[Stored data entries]
□ □ □ □

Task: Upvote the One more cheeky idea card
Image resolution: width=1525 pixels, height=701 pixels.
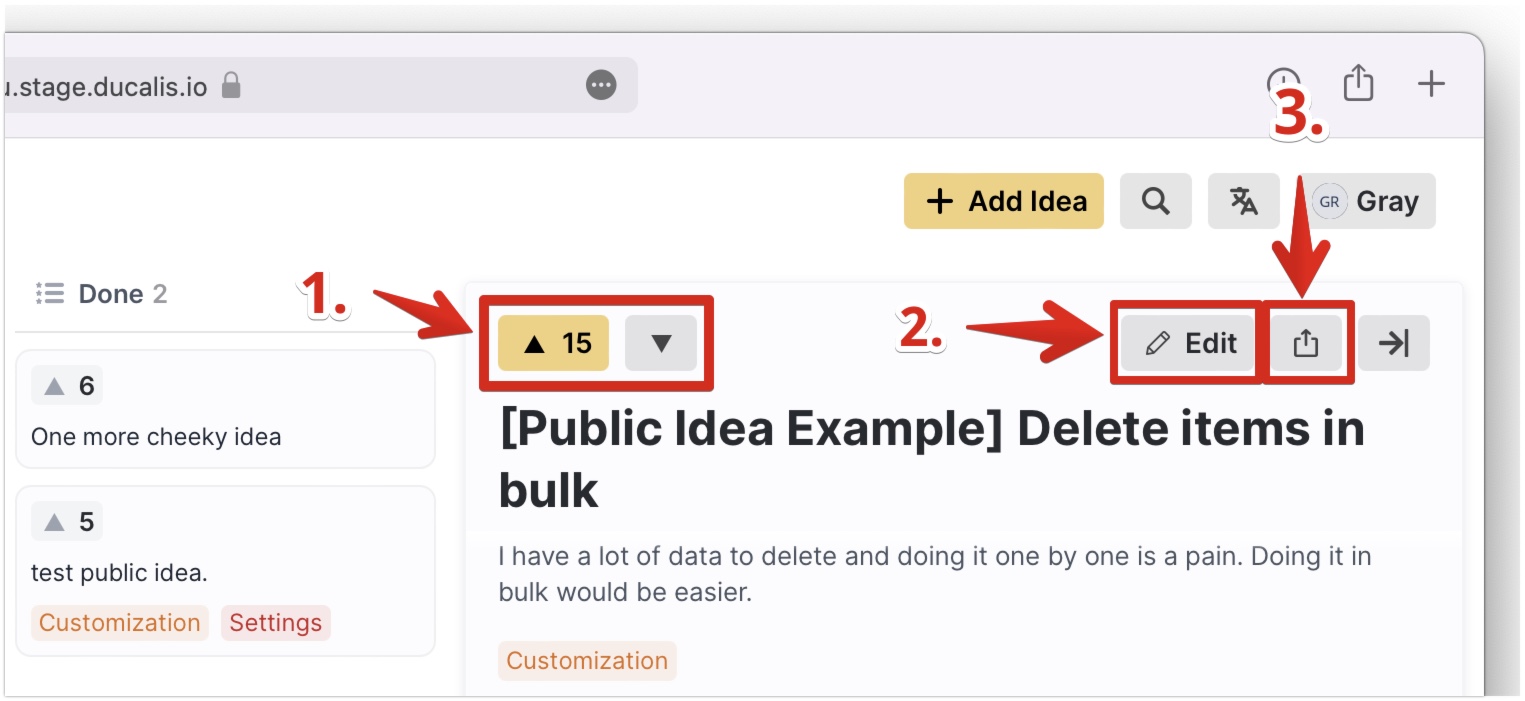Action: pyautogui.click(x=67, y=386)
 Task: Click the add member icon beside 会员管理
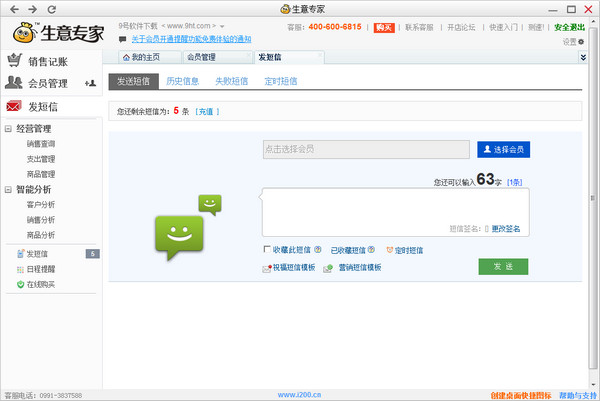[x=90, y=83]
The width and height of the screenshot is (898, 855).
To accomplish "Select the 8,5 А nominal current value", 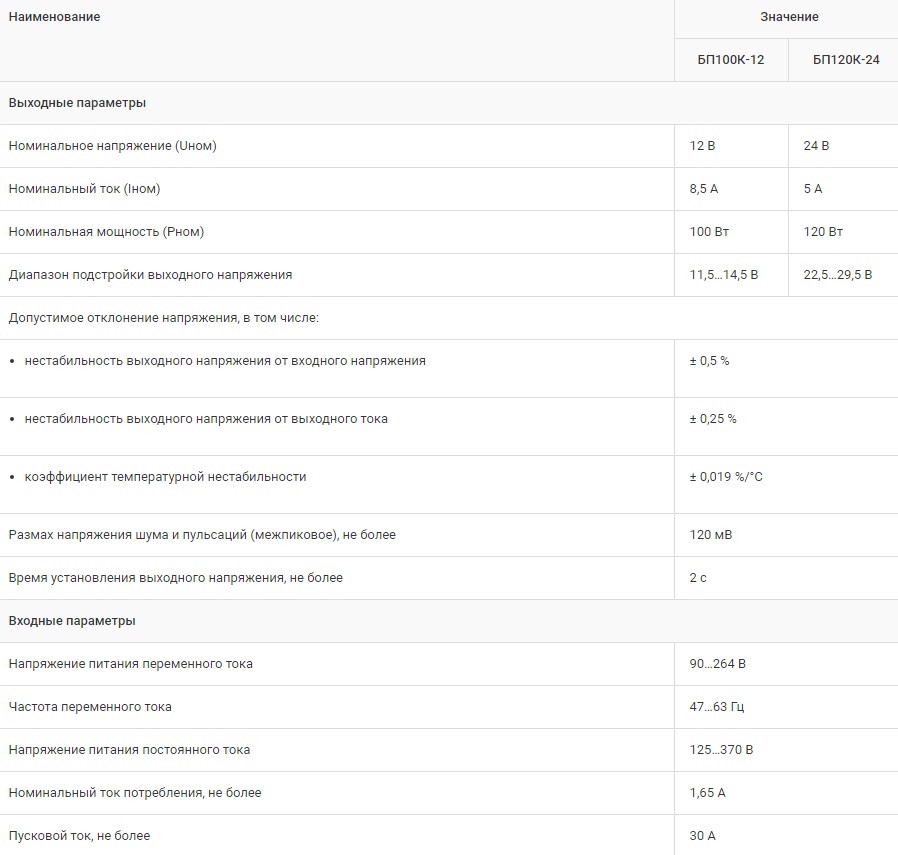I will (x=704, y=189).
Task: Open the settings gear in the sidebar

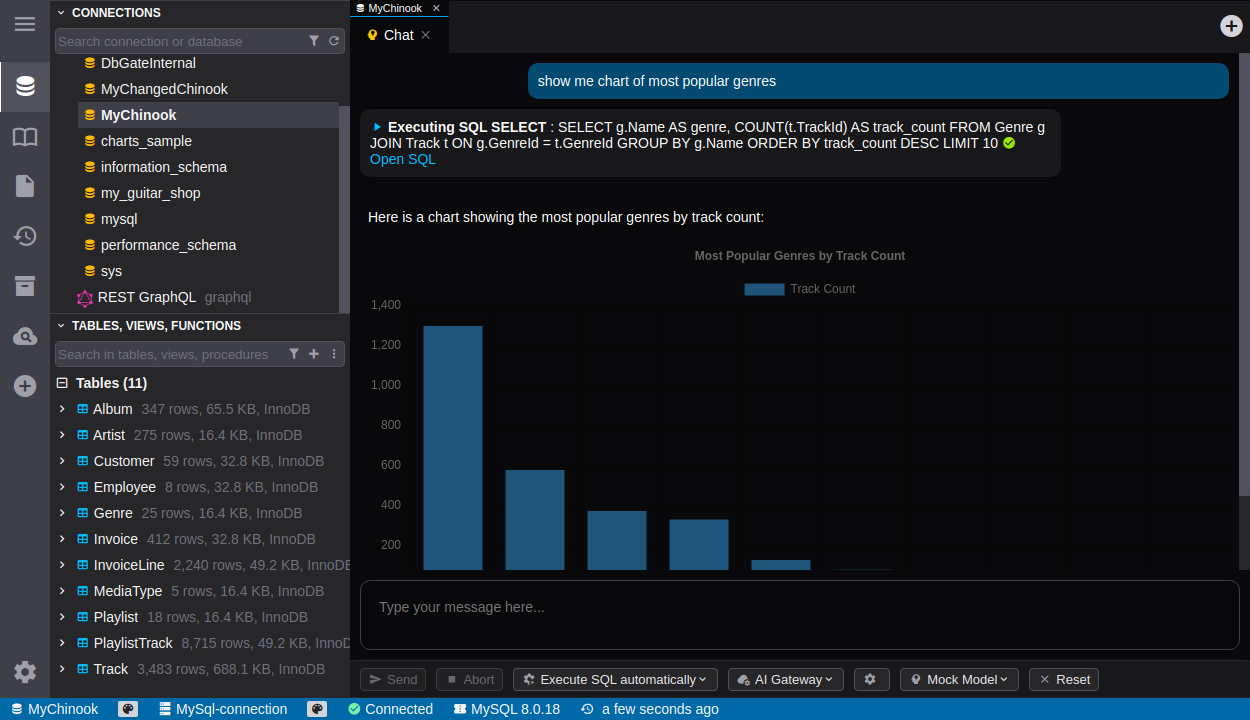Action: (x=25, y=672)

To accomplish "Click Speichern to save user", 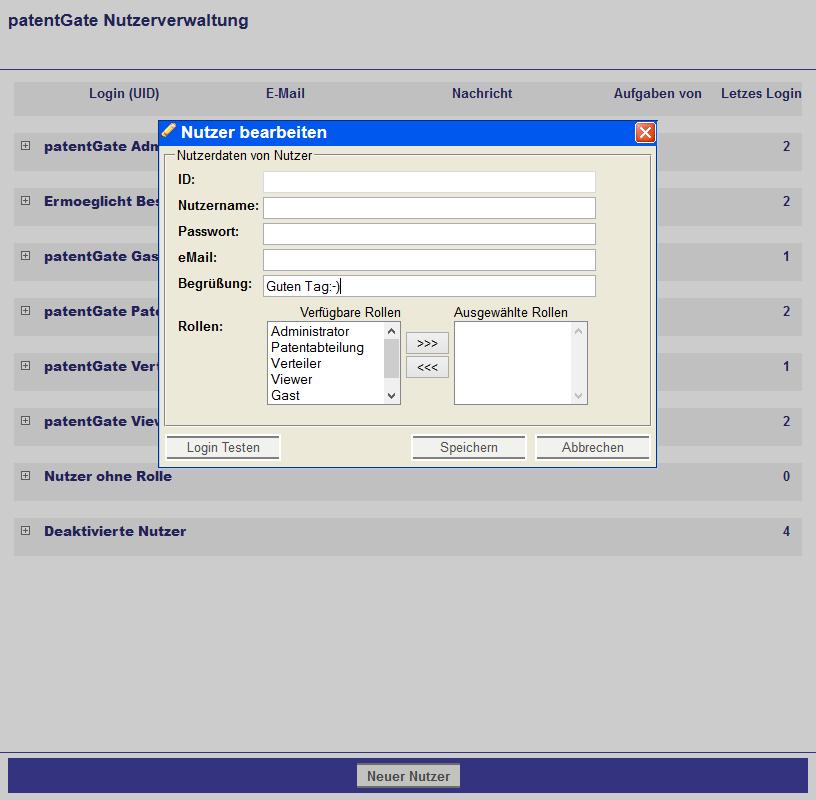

□ □ □ □

## WORK ITEM
Reproduce word for word the lines from the one containing "Task: Open the settings gear in the sidebar" through the end of the data, both ends kept. Drop the pictures.

## WRITTEN REPLY
Task: Open the settings gear in the sidebar

Action: (x=25, y=672)

To accomplish "Click Speichern to save user", 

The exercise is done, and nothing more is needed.